Background Most Parkinson’s disease patients often develop to cognitive impairment and glymphatic system dysfunction may underlie this symptom. Recent studies proved that the coupling strength of global blood-oxygen-level-dependent (gBOLD) signals and cerebrospinal fluid (CSF) inflow dynamically reflects glymphatic function. As different brain networks contribute distinctly to cognition. We examined Yeo-7 network’s BOLD-CSF coupling in PD to uncover the specific neural mechanisms linking glymphatic dysfunction to cognitive impairment. Methods Structural and resting-state functional MRI, clinical motor (Unified Parkinson’s Disease Rating Scale, UPDRS), and cognitive (Mini-mental State Examination, MMSE) assessments were collected from 122 PD patients(45 with mild cognitive impairment(MCI)/ 77 with normal cognition(NC)) and 39 healthy controls (HCs). Based on the Dice coefficient from the Neuroparc OSF registered repository, we mapped ninety AAL brain regions to seven Yeo brain networks.
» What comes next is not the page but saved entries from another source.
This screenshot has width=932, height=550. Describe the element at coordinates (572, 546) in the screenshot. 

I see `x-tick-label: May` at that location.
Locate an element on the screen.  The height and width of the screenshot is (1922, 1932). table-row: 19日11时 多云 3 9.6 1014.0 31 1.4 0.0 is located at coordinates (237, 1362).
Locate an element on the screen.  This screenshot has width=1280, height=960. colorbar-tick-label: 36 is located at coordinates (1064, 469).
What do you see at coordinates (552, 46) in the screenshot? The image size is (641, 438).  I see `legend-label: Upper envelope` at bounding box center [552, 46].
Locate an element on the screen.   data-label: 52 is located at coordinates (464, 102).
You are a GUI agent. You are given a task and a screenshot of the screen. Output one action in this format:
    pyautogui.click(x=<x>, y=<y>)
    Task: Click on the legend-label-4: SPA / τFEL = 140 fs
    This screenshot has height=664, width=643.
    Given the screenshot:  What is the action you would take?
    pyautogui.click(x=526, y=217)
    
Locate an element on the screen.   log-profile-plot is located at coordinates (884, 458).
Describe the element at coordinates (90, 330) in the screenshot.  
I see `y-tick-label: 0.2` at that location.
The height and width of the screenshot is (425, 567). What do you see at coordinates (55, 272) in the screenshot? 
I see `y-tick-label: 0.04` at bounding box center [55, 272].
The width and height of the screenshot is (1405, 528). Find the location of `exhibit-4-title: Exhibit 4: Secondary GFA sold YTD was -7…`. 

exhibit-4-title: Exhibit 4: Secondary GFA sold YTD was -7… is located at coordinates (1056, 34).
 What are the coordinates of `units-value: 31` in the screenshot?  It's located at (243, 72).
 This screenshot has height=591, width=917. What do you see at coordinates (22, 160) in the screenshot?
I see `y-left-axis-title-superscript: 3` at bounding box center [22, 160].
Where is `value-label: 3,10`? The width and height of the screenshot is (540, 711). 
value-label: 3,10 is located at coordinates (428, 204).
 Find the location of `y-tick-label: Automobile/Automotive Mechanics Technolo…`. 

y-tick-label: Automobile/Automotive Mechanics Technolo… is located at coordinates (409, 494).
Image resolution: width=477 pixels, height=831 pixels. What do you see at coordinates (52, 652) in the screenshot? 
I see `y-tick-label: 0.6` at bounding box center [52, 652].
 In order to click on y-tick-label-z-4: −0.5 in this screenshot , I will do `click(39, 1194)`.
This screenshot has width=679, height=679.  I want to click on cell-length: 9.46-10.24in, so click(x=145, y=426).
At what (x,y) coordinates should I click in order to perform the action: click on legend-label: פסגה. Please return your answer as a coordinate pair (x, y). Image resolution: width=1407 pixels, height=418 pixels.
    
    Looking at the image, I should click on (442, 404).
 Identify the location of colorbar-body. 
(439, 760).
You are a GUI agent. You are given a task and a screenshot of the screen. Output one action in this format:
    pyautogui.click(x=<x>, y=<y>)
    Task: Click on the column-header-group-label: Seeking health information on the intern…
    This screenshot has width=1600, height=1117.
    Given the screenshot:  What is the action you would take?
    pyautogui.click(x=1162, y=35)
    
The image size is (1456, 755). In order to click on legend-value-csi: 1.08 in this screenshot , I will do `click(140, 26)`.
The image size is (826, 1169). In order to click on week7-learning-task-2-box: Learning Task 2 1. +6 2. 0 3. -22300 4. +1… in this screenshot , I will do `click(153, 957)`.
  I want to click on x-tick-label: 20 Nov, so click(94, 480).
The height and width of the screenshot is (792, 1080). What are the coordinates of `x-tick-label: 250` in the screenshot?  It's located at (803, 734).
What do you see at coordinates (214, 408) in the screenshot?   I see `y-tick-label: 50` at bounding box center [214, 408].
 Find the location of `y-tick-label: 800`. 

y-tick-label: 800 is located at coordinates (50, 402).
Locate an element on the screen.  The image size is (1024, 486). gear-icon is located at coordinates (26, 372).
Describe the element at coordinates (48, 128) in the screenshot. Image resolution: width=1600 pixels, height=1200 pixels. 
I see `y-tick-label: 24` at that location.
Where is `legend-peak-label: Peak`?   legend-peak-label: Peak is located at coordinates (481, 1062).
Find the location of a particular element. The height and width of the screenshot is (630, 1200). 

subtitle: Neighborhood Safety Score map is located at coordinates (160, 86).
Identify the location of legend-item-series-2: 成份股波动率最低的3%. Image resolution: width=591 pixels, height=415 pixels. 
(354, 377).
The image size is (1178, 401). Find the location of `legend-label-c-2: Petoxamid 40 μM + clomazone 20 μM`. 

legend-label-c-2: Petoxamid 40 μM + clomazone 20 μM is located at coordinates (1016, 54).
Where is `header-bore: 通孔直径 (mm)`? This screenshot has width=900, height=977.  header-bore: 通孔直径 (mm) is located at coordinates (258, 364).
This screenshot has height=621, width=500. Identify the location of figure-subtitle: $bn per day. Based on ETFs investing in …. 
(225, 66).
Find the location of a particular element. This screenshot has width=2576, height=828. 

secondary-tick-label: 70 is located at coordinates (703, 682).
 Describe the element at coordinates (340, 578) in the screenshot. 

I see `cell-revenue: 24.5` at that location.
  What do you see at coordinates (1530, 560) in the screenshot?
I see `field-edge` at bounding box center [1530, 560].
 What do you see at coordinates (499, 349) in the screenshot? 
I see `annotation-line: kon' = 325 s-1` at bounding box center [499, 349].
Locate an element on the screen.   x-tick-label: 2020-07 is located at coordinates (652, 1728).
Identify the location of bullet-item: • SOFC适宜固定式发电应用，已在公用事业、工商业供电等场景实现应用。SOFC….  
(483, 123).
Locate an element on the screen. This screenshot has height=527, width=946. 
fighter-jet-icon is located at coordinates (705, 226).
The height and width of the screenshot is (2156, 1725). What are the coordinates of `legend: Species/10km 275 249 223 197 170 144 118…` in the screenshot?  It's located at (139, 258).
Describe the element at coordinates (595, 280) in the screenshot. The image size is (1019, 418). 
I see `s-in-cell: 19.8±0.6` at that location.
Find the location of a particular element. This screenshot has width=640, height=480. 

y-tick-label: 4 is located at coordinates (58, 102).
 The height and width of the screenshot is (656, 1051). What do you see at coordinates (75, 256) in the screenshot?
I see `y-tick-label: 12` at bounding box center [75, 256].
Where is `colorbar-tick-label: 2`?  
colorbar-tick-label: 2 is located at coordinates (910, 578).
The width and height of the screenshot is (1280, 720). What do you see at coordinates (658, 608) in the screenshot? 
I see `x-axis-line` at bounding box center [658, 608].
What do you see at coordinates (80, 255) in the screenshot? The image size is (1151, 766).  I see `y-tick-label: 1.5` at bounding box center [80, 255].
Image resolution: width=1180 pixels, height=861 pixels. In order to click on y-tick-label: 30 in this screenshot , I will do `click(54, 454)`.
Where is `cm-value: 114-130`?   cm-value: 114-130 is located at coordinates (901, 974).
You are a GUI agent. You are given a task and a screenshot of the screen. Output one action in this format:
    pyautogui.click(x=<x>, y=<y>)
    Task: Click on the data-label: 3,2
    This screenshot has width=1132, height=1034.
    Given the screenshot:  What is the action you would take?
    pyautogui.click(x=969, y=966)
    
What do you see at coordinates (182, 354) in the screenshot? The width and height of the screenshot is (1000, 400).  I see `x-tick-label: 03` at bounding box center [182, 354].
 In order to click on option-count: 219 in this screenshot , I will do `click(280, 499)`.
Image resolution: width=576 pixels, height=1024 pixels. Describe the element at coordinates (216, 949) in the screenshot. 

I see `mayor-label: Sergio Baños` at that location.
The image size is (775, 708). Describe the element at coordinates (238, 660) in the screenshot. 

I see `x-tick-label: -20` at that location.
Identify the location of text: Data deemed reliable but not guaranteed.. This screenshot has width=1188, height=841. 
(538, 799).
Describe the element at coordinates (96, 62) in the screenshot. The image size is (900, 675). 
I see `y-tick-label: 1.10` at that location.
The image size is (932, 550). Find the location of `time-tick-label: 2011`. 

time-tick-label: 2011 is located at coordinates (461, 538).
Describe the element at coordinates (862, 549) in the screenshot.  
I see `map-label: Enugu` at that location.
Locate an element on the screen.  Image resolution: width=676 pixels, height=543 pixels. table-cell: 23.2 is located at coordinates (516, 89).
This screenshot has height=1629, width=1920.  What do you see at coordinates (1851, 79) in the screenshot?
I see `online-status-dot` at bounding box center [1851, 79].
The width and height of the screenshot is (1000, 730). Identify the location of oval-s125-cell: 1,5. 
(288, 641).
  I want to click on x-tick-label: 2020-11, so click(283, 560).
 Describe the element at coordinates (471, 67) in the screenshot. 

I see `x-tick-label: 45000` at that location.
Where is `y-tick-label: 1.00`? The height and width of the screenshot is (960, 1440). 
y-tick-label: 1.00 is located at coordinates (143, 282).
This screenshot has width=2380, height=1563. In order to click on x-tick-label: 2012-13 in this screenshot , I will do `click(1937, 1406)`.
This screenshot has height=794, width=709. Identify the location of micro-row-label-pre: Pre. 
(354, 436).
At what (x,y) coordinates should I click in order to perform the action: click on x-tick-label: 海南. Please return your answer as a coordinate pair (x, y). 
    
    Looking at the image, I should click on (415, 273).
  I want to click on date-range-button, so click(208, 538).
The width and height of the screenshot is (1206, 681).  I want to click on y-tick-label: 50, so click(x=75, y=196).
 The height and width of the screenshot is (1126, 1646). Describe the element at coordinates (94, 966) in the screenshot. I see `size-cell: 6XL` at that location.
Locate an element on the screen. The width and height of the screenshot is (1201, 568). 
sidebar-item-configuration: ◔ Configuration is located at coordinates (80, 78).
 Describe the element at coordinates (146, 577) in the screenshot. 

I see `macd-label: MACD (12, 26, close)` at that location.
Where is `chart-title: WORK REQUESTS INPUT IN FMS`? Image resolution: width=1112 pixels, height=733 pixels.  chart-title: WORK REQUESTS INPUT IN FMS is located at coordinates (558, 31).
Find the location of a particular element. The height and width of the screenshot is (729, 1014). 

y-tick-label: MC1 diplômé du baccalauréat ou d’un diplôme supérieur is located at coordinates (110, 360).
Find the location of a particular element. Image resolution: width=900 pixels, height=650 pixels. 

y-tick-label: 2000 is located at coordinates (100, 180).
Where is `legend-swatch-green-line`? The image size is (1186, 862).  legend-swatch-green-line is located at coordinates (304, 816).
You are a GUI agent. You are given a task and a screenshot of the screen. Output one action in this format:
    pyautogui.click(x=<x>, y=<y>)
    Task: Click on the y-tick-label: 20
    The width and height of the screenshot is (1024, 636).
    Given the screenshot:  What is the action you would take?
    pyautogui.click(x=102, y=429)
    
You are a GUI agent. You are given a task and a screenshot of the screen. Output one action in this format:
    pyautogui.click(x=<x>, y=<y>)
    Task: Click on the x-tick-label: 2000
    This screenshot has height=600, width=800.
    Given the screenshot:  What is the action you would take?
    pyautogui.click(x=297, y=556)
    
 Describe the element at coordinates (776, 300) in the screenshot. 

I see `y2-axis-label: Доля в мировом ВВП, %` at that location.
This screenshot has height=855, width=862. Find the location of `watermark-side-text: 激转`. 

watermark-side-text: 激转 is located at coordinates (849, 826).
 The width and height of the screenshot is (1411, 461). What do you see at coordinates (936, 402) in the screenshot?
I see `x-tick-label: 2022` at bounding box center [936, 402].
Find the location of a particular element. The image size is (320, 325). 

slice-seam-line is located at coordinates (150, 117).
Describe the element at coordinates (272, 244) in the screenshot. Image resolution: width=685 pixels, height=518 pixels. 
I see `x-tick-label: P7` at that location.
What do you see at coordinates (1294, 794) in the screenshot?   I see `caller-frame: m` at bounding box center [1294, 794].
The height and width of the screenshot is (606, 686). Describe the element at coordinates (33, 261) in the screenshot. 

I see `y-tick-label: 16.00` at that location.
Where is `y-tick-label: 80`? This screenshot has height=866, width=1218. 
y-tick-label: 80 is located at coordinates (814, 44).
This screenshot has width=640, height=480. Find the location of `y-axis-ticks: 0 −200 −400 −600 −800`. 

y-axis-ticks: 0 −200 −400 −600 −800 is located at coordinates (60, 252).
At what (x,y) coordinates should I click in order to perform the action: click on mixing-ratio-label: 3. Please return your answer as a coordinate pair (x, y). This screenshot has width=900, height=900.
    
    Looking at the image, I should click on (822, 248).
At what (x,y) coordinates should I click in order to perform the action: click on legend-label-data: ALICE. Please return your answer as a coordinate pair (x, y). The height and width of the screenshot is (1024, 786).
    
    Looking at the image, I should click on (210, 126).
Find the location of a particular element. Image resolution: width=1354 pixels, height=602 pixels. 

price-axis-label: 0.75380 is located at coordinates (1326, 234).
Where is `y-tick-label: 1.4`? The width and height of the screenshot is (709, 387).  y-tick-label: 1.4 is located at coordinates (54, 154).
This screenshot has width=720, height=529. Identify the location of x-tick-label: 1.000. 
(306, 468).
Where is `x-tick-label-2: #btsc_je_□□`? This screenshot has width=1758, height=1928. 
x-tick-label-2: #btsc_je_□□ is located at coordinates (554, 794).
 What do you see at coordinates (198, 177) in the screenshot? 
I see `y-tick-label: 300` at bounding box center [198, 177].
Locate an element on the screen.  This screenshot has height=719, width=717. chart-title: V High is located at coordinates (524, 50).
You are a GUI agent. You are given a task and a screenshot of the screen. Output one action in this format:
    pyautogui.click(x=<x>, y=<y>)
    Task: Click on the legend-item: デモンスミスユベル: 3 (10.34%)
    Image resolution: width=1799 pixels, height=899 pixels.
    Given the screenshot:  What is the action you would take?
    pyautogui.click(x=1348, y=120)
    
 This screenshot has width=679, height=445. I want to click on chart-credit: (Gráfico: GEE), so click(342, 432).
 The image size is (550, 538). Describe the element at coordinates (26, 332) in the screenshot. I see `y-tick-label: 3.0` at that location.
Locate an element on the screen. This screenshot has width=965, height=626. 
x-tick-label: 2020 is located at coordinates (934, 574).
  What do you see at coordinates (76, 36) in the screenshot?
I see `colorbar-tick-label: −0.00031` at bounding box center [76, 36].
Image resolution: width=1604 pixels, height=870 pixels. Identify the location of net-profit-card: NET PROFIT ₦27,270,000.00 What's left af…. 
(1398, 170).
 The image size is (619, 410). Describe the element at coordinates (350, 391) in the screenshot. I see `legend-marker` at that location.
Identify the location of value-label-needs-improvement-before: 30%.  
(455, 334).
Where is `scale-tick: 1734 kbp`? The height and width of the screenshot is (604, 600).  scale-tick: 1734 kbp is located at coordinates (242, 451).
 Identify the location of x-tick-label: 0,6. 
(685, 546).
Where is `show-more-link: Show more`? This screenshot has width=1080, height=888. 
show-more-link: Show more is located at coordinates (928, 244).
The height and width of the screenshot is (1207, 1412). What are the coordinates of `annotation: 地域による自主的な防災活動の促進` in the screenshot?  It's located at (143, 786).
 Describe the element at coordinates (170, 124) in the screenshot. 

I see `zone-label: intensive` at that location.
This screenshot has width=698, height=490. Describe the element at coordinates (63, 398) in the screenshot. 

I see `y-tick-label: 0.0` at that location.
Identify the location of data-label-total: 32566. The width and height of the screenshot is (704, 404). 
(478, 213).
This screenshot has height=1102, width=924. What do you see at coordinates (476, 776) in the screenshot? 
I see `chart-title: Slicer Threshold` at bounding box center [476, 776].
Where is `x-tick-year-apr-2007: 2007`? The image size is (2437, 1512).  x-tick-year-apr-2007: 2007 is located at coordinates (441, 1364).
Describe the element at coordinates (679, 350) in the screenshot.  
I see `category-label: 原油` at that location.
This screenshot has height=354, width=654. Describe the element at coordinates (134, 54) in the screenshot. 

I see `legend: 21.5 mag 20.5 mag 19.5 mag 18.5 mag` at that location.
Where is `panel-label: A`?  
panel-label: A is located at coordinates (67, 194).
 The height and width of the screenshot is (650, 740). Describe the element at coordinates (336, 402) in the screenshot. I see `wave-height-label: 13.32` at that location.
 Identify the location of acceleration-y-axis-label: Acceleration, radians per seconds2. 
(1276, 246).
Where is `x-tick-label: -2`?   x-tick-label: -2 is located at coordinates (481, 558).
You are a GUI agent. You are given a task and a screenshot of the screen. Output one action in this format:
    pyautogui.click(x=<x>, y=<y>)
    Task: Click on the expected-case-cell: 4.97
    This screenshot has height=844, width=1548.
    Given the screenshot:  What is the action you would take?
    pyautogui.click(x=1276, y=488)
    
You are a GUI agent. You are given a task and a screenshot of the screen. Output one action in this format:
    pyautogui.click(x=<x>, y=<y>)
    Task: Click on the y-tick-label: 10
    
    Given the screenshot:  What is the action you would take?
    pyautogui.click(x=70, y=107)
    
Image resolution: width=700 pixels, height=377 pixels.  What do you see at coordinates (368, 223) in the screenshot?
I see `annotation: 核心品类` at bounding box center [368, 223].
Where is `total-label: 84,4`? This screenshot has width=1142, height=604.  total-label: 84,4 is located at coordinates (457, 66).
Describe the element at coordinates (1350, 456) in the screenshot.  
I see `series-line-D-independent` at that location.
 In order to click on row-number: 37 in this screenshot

Global and network-specific BOLD-CSF coupling strengths were computed. Statistical analyses compared group differences and examined correlations between BOLD-CSF and clinical measures. Results Consistent with prior research, decreased gBOLD-CSF coupling correlated with lower MMSE scores. Compared to HCs, PD-MCI patients showed weaker coupling in the frontoparietal network (FPN) and limbic network (LN). Notably, MMSE scores demonstrated negative correlation specifically with FPN coupling. Among PD subgroups, PD-MCI patients exhibited higher UPDRS-II scores than PD-NC. In the PD-MCI group, UPDRS-II scores positively correlated with global, LN and FPN BOLD-CSF coupling. Conclusions These findings support BOLD-CSF coupling strength may serve as a PD-MCI biomarker and reveal distinct pathological features between PD-MCI and PD-NC subtypes.